Practicing Medicine

Today marked infusion #5—another long day in the chair, another day hooked up to the IV, watching the familiar slow drip of medications into my body. Even though I’ve done this before, every infusion day still feels like a new mountain to climb.

The morning started with the usual premeds: acetaminophen (Tylenol) and diphenhydramine (Benadryl) at 9:40 a.m., to help prevent reactions. As always, the Benadryl left me drowsy and floating somewhere between sleep and reality. I leaned back, tucked under my blanket, and let the nurses work their magic.

By mid-morning, the infusion lineup began:

• Trastuzumab (Herceptin)
• Pertuzumab (Perjeta)
• Durvalumab—the investigational immunotherapy from my clinical trial.
• And tucked in there was potassium chloride, to try and nudge my potassium levels back up.

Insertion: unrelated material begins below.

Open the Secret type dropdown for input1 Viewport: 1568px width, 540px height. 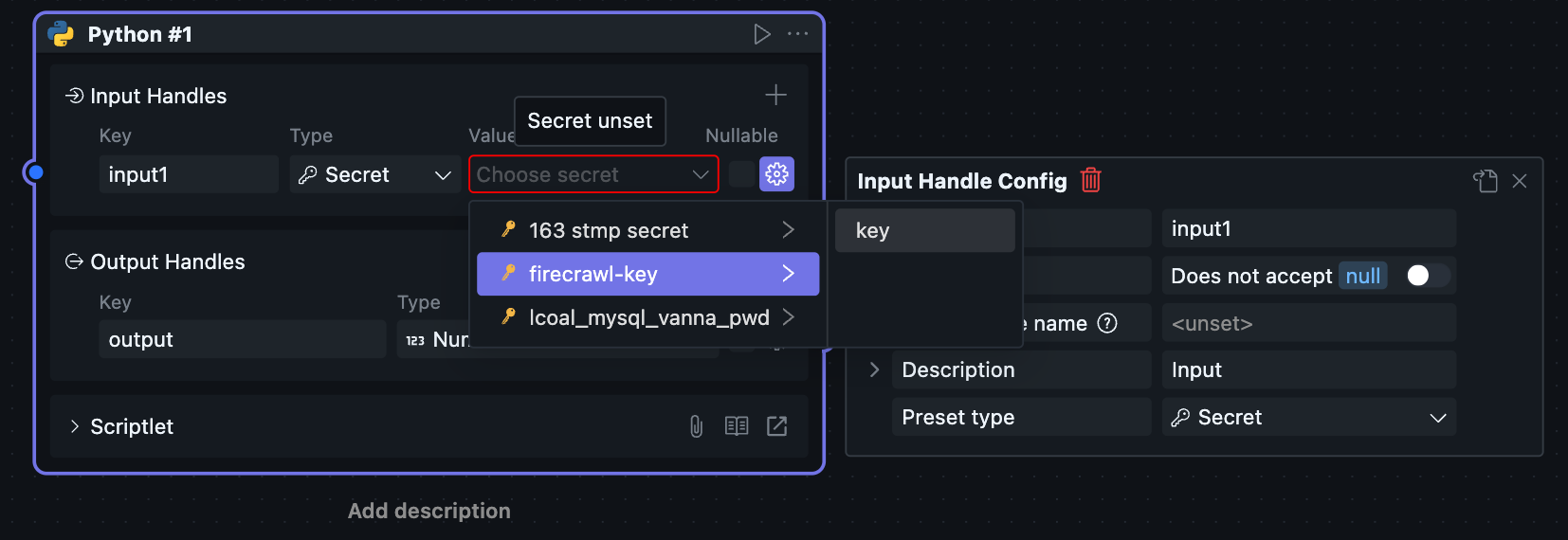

During the treatment, the oncology nurse practitioner came by to check on me. It’s something I’ve come to appreciate—the human part of this clinical process. She sat down and went over my progress, looking at labs, asking questions, taking notes.

She told me, “You’re doing well with these infusions.” That simple sentence felt like a tiny gold star sticker on a very difficult test. But we also talked through some lingering challenges. My potassium was low again today. I knew it; I could feel the muscle cramps creeping up. She asked if I wanted to continue taking K-Dur at home, but I admitted I’d rather not—those giant horse pills are brutal. We agreed I’d try to increase electrolytes naturally with diet instead.

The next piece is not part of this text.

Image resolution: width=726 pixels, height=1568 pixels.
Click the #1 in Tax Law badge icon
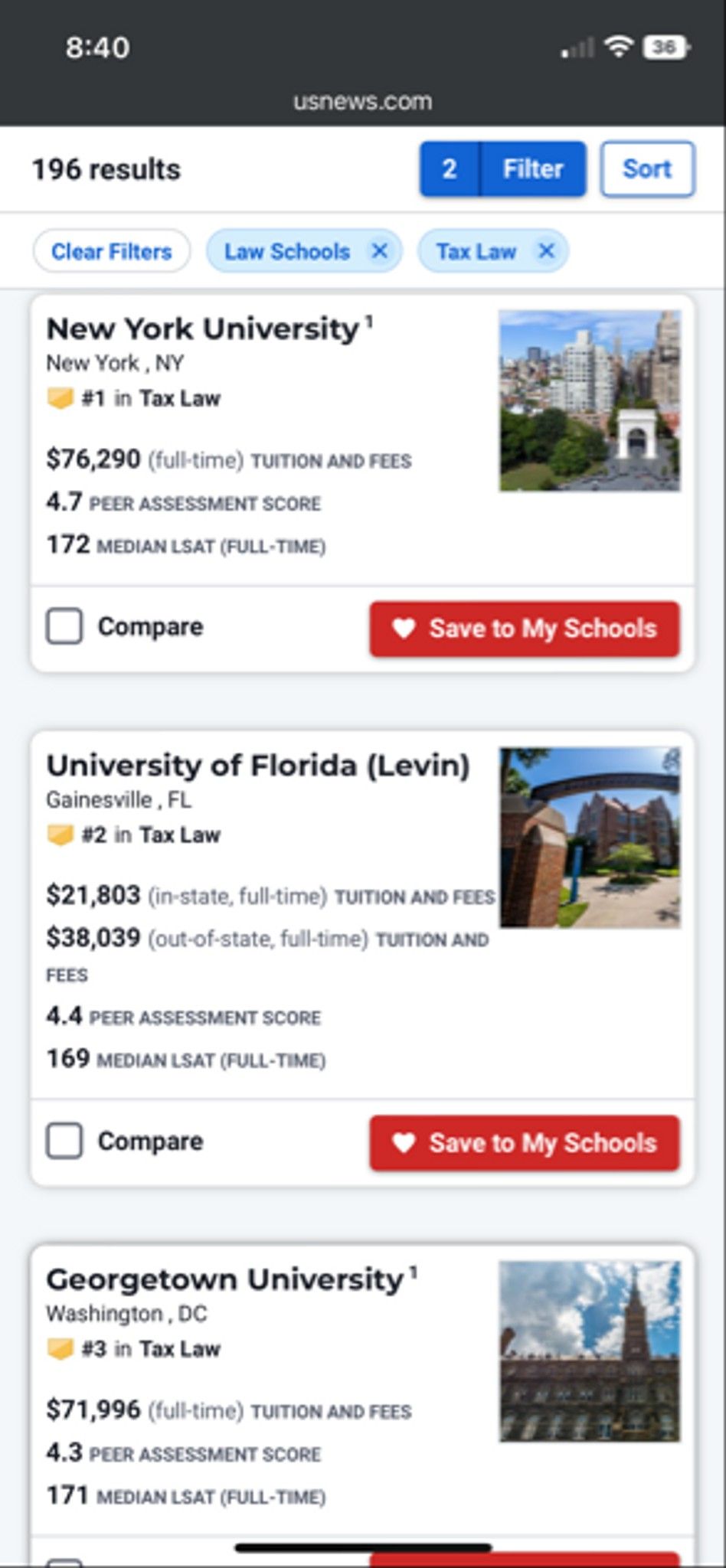pos(60,398)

We also addressed my facial rash—the stubborn breakout that always flares after treatment. Turns out my clindamycin cream prescription hadn’t been filled yet; the pharmacy was waiting on a pre-authorization. The NP assured me she’d push that through today so I could get some relief.

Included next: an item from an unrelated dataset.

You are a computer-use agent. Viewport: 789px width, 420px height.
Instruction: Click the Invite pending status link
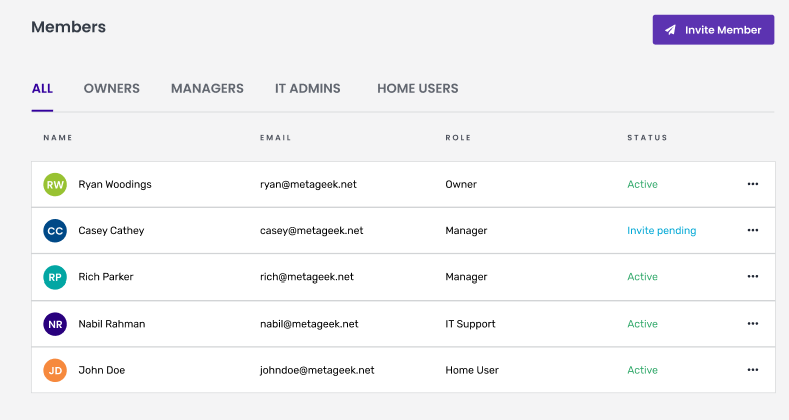point(662,230)
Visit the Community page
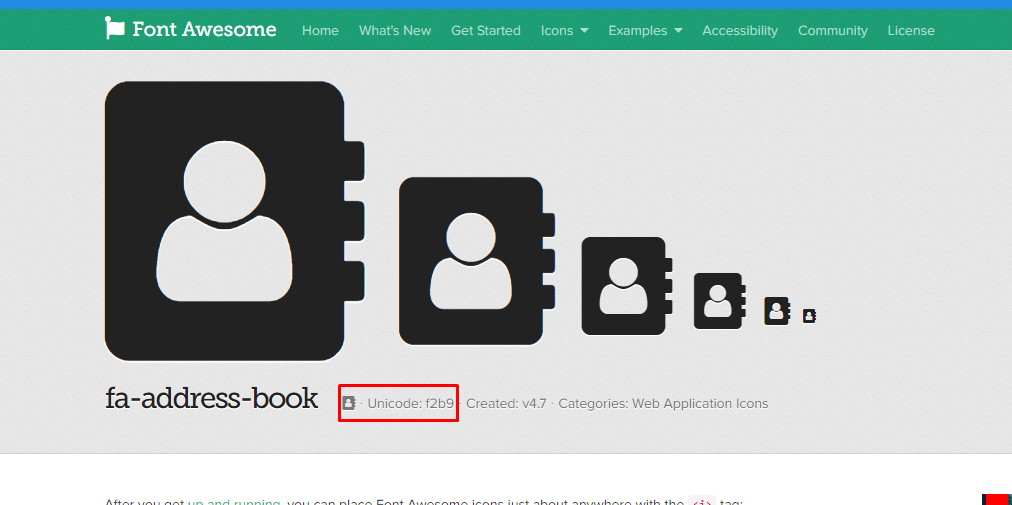The image size is (1012, 505). pyautogui.click(x=832, y=30)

The good news? I had no nausea, no vomiting, no neuropathy, no mouth sores, no cough, no shortness of breath, no fevers. In the world of chemotherapy, this is a win.

But if I’m being honest, it’s still hard. My body feels heavy. My face itches. My skin burns where the rash blooms across my cheeks. I lose a little more hair each week. My patience wears thin. And yet, on the outside, everyone tells me I’m strong. They see a fighter, but inside, I’m just tired.

Still, I made it through another round. I thanked the nurses, gathered my things, and walked out of the infusion center—another day checked off the list. Every infusion day is a balance: between gratitude and frustration, hope and fear, strength and vulnerability. And today? Today I let myself feel all of it.